Collected data:
────────

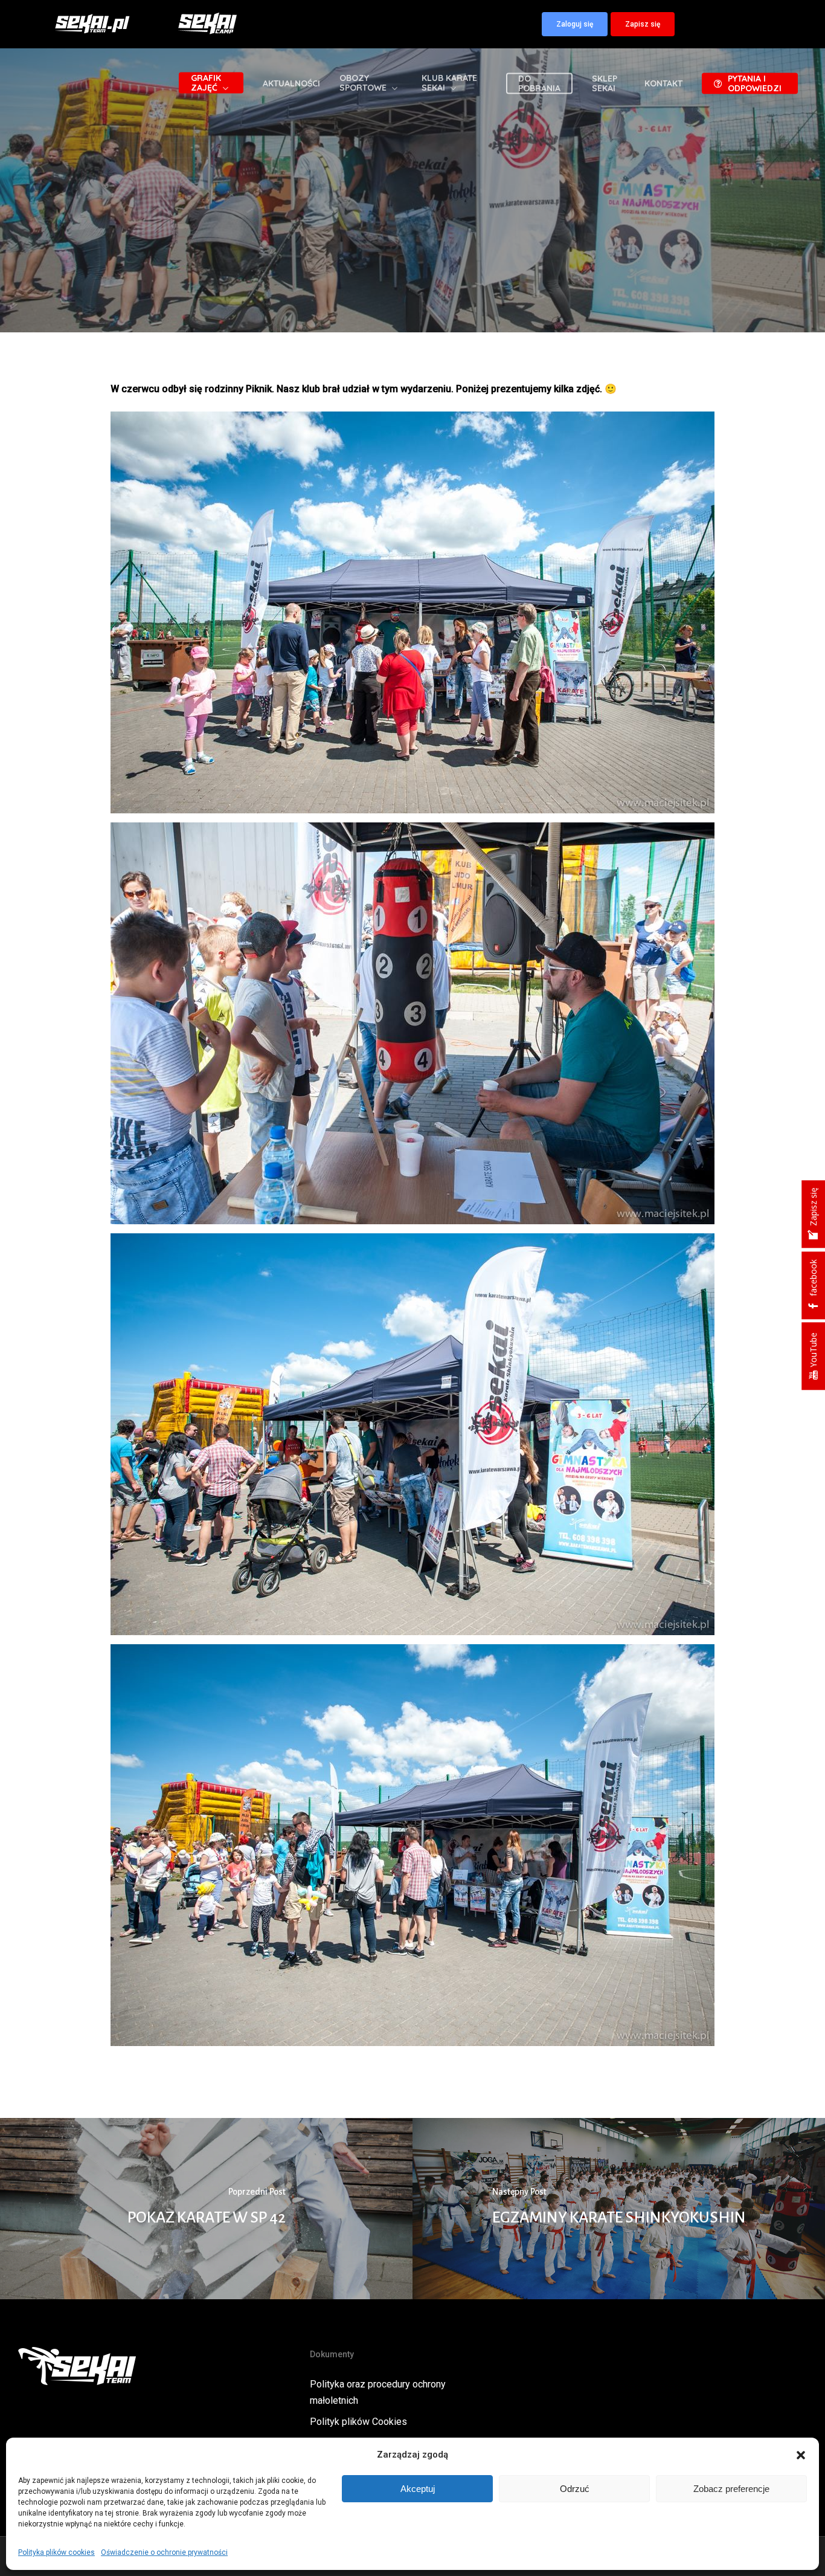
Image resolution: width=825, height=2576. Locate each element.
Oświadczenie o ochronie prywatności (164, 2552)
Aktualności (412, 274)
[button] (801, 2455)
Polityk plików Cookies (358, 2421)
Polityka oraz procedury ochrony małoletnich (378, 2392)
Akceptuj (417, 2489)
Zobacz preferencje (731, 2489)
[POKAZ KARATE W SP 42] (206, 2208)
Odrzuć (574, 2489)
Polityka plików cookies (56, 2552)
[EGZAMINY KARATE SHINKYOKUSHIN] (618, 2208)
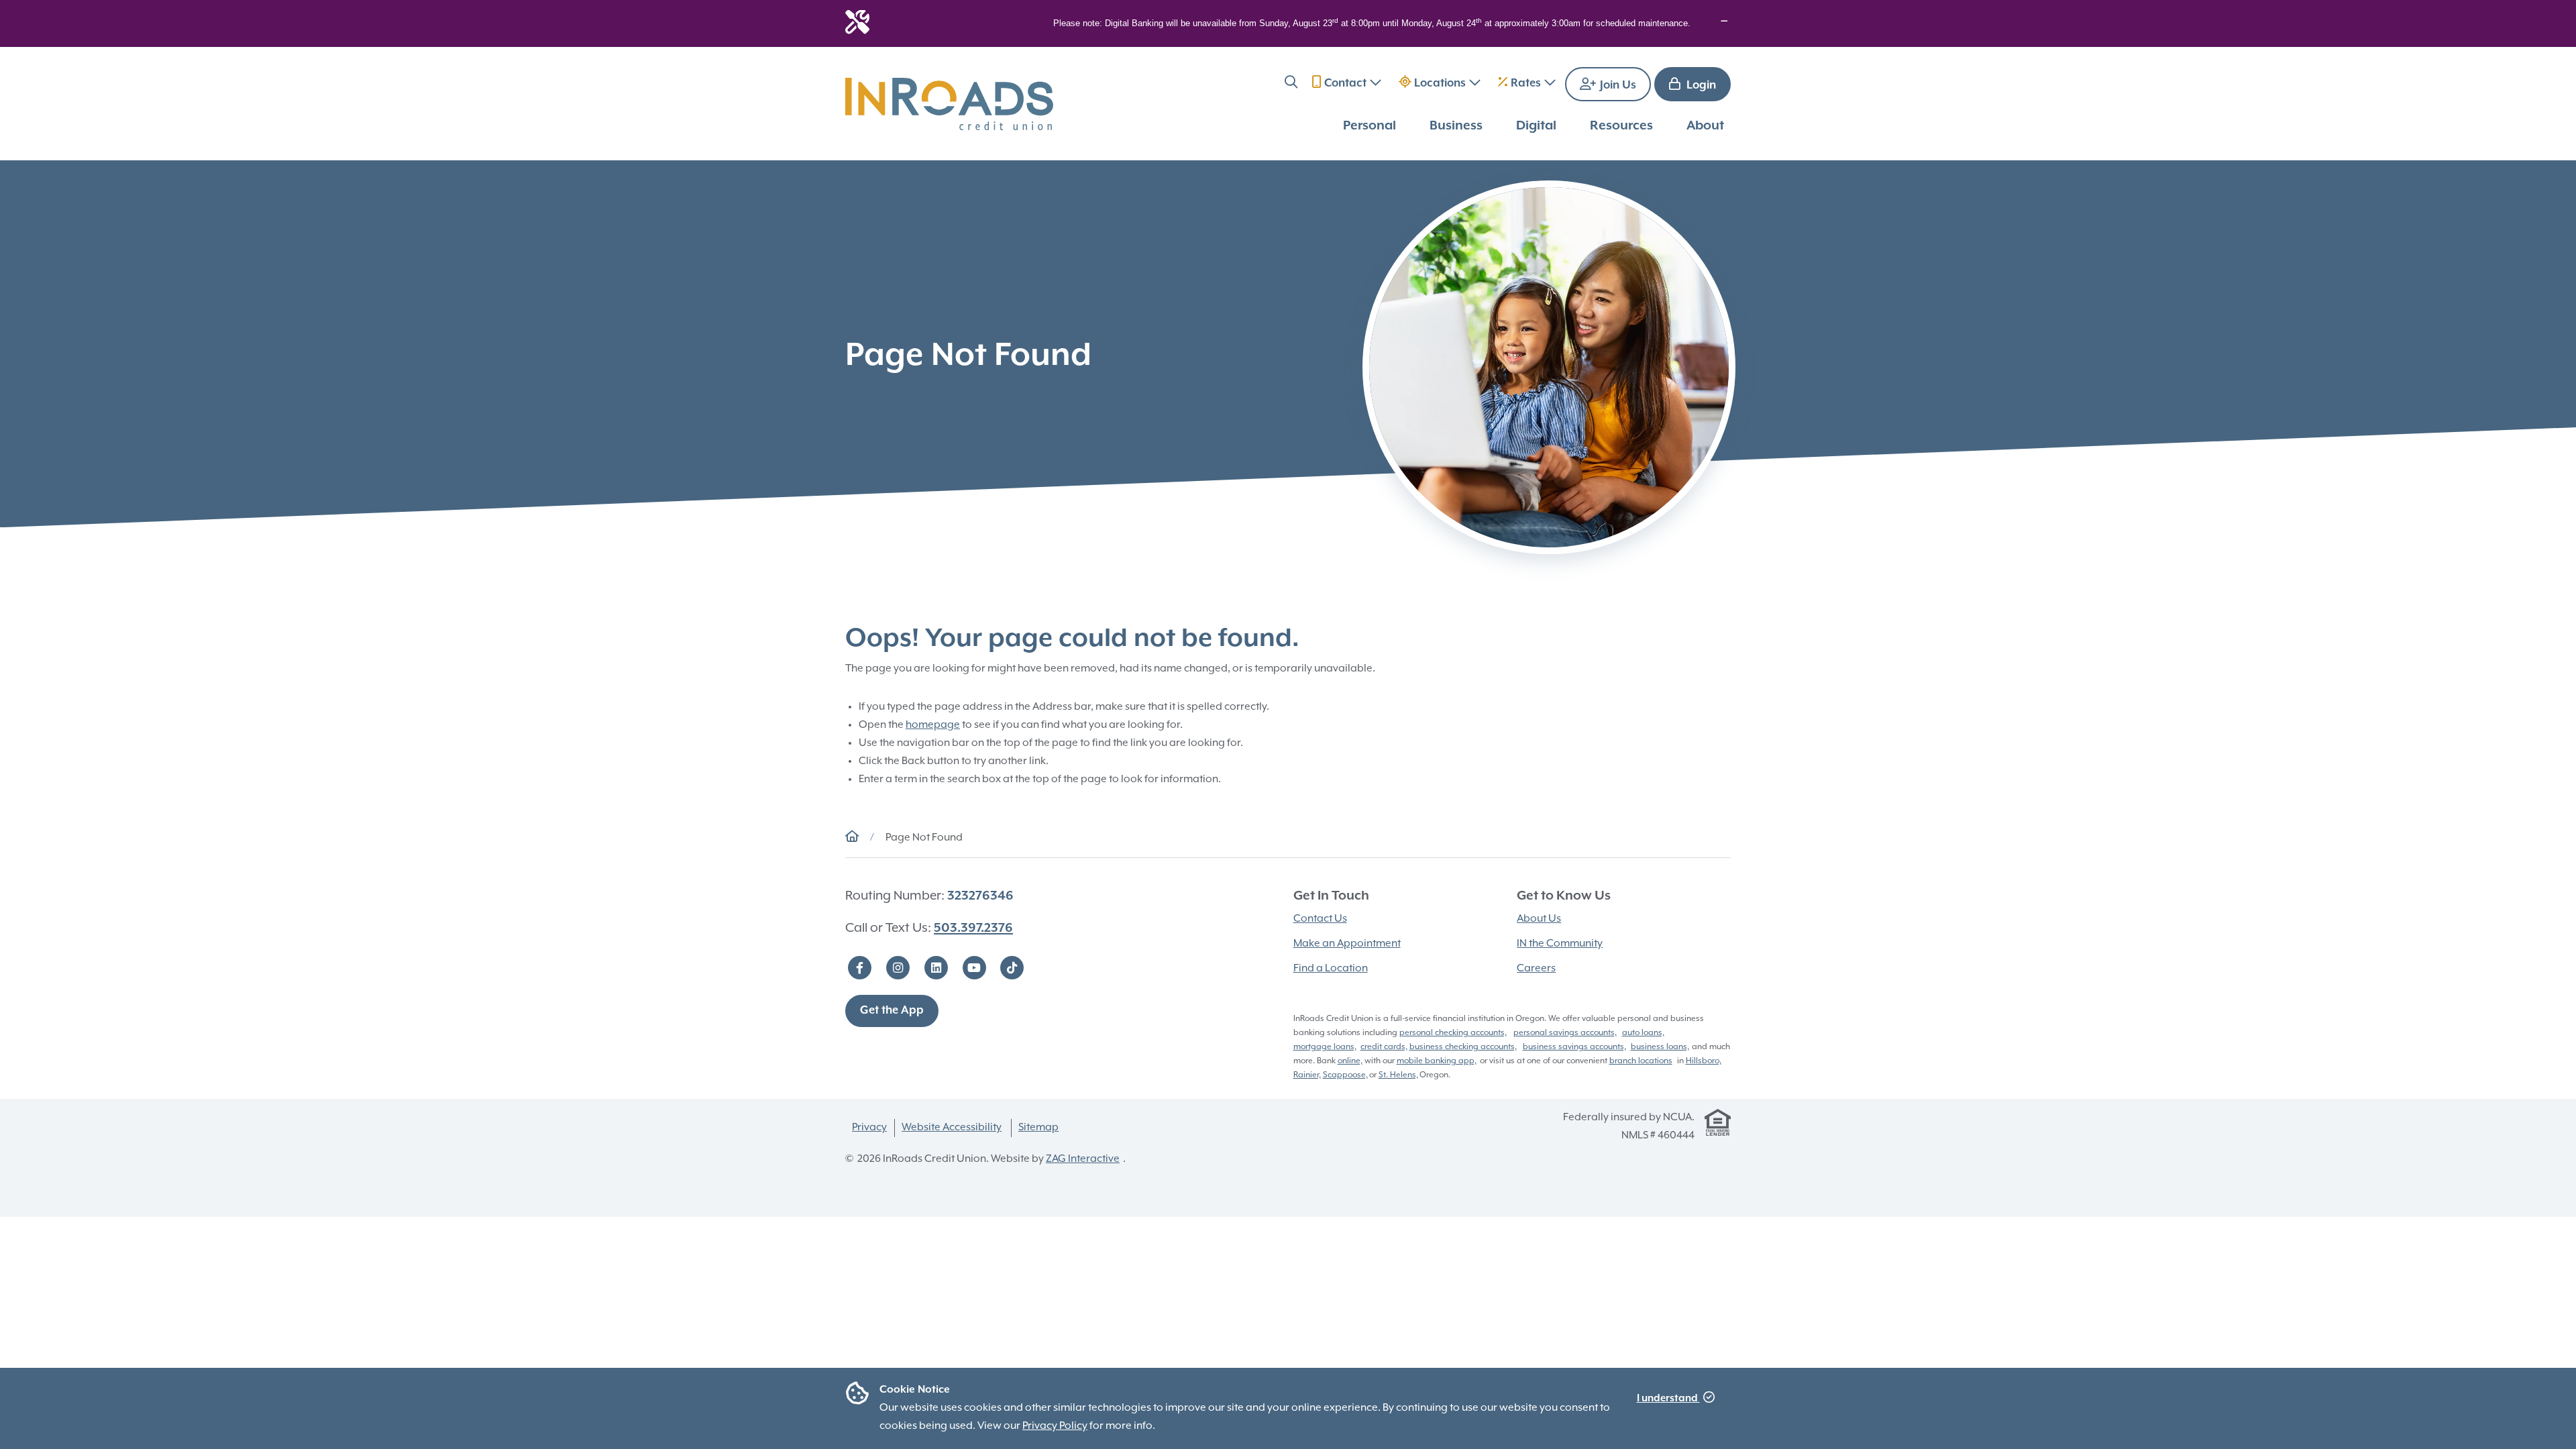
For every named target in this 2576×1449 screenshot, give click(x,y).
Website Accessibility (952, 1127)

────────

**What is being asked**
No pictures belong in the output. It should reproduce exactly the lines from the one containing "Aktualności (412, 274)" through the end of the data, both ends included.

**Response below**
Aktualności (412, 274)
[button] (801, 2455)
Polityk plików Cookies (358, 2421)
Polityka oraz procedury ochrony małoletnich (378, 2392)
Akceptuj (417, 2489)
Zobacz preferencje (731, 2489)
[POKAZ KARATE W SP 42] (206, 2208)
Odrzuć (574, 2489)
Polityka plików cookies (56, 2552)
[EGZAMINY KARATE SHINKYOKUSHIN] (618, 2208)
For every named target in this 2576×1449 screenshot, give click(x,y).
Website Accessibility (952, 1127)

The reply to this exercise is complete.